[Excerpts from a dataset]

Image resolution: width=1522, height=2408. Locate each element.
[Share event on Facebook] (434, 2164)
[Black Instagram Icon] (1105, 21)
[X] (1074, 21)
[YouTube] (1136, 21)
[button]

**INSTRUCTIONS FOR THE TASK**
All the data needs repeating. Return it exactly.

**COMPLETED TASK**
Image resolution: width=1522, height=2408. Locate each element.
[Share event on Facebook] (434, 2164)
[Black Instagram Icon] (1105, 21)
[X] (1074, 21)
[YouTube] (1136, 21)
[button]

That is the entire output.